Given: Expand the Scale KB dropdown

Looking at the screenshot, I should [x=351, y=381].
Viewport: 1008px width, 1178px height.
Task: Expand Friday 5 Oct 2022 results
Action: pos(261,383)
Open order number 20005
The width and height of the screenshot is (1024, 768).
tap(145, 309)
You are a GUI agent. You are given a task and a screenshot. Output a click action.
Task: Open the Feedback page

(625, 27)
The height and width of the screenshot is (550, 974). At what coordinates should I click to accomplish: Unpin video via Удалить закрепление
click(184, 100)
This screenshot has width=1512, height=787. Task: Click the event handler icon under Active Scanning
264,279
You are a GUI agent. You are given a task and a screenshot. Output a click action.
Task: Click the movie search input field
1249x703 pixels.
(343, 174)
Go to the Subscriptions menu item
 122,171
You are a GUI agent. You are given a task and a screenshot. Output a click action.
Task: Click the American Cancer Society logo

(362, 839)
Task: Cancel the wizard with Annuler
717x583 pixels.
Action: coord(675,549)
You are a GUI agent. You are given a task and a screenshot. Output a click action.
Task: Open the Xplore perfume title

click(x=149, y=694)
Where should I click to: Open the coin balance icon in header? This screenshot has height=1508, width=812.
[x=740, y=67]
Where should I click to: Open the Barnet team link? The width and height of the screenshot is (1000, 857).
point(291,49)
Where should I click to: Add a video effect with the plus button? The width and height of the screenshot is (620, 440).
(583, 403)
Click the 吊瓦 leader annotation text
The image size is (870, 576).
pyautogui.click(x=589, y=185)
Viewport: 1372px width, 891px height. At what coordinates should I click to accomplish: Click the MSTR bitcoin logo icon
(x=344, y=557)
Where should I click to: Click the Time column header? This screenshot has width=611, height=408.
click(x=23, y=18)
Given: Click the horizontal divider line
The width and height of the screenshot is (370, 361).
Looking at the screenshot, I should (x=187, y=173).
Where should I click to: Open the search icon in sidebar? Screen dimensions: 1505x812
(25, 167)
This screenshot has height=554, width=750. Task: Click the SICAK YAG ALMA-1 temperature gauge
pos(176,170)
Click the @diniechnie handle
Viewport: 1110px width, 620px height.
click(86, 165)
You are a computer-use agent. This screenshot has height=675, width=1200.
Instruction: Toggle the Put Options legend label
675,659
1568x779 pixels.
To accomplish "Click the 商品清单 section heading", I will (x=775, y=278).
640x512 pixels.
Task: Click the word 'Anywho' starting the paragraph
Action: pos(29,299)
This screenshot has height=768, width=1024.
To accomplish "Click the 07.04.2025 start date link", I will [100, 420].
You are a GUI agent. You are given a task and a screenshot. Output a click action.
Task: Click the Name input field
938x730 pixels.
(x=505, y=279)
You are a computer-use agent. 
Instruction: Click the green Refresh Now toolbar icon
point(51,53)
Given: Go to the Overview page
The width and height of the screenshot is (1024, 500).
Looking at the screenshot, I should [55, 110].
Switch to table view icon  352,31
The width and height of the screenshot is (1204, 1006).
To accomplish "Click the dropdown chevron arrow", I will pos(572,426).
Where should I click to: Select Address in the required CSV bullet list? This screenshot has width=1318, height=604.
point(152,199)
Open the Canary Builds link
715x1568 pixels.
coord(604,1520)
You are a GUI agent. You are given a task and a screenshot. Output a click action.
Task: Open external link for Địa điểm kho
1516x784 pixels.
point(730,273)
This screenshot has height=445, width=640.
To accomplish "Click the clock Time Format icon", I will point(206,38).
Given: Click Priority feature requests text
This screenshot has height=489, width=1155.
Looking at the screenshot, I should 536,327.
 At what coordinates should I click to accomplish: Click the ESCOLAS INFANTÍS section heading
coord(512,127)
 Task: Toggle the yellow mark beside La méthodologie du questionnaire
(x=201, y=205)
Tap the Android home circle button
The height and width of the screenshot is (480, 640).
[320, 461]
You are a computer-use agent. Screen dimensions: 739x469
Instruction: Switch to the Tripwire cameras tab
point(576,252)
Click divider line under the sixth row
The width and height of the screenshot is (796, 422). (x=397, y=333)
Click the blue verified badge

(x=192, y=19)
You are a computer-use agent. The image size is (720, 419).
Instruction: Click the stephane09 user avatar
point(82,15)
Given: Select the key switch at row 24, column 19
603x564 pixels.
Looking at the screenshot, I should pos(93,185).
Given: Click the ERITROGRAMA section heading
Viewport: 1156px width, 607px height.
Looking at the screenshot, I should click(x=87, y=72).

## AIM OF THE TASK
Copy out only the stretch of the material from the line containing "You are a computer-use agent. This" through the line containing "(x=192, y=19)", swapping "section heading" for "section title" and leaving everything else unchanged.

## THE COMPLETED TASK
You are a computer-use agent. This screenshot has height=675, width=1200.
Instruction: Toggle the Put Options legend label
675,659
1568x779 pixels.
To accomplish "Click the 商品清单 section title", I will (x=775, y=278).
640x512 pixels.
Task: Click the word 'Anywho' starting the paragraph
Action: pos(29,299)
This screenshot has height=768, width=1024.
To accomplish "Click the 07.04.2025 start date link", I will [100, 420].
You are a GUI agent. You are given a task and a screenshot. Output a click action.
Task: Click the Name input field
938x730 pixels.
(x=505, y=279)
You are a computer-use agent. 
Instruction: Click the green Refresh Now toolbar icon
point(51,53)
Given: Go to the Overview page
The width and height of the screenshot is (1024, 500).
Looking at the screenshot, I should [55, 110].
Switch to table view icon  352,31
The width and height of the screenshot is (1204, 1006).
To accomplish "Click the dropdown chevron arrow", I will pos(572,426).
Where should I click to: Select Address in the required CSV bullet list? This screenshot has width=1318, height=604.
point(152,199)
Open the Canary Builds link
715x1568 pixels.
coord(604,1520)
You are a GUI agent. You are given a task and a screenshot. Output a click action.
Task: Open external link for Địa điểm kho
1516x784 pixels.
point(730,273)
This screenshot has height=445, width=640.
To accomplish "Click the clock Time Format icon", I will point(206,38).
Given: Click Priority feature requests text
This screenshot has height=489, width=1155.
Looking at the screenshot, I should 536,327.
 At what coordinates should I click to accomplish: Click the ESCOLAS INFANTÍS section title
coord(512,127)
 Task: Toggle the yellow mark beside La méthodologie du questionnaire
(x=201, y=205)
Tap the Android home circle button
The height and width of the screenshot is (480, 640).
[320, 461]
You are a computer-use agent. Screen dimensions: 739x469
Instruction: Switch to the Tripwire cameras tab
point(576,252)
Click divider line under the sixth row
The width and height of the screenshot is (796, 422). (x=397, y=333)
Click the blue verified badge

(x=192, y=19)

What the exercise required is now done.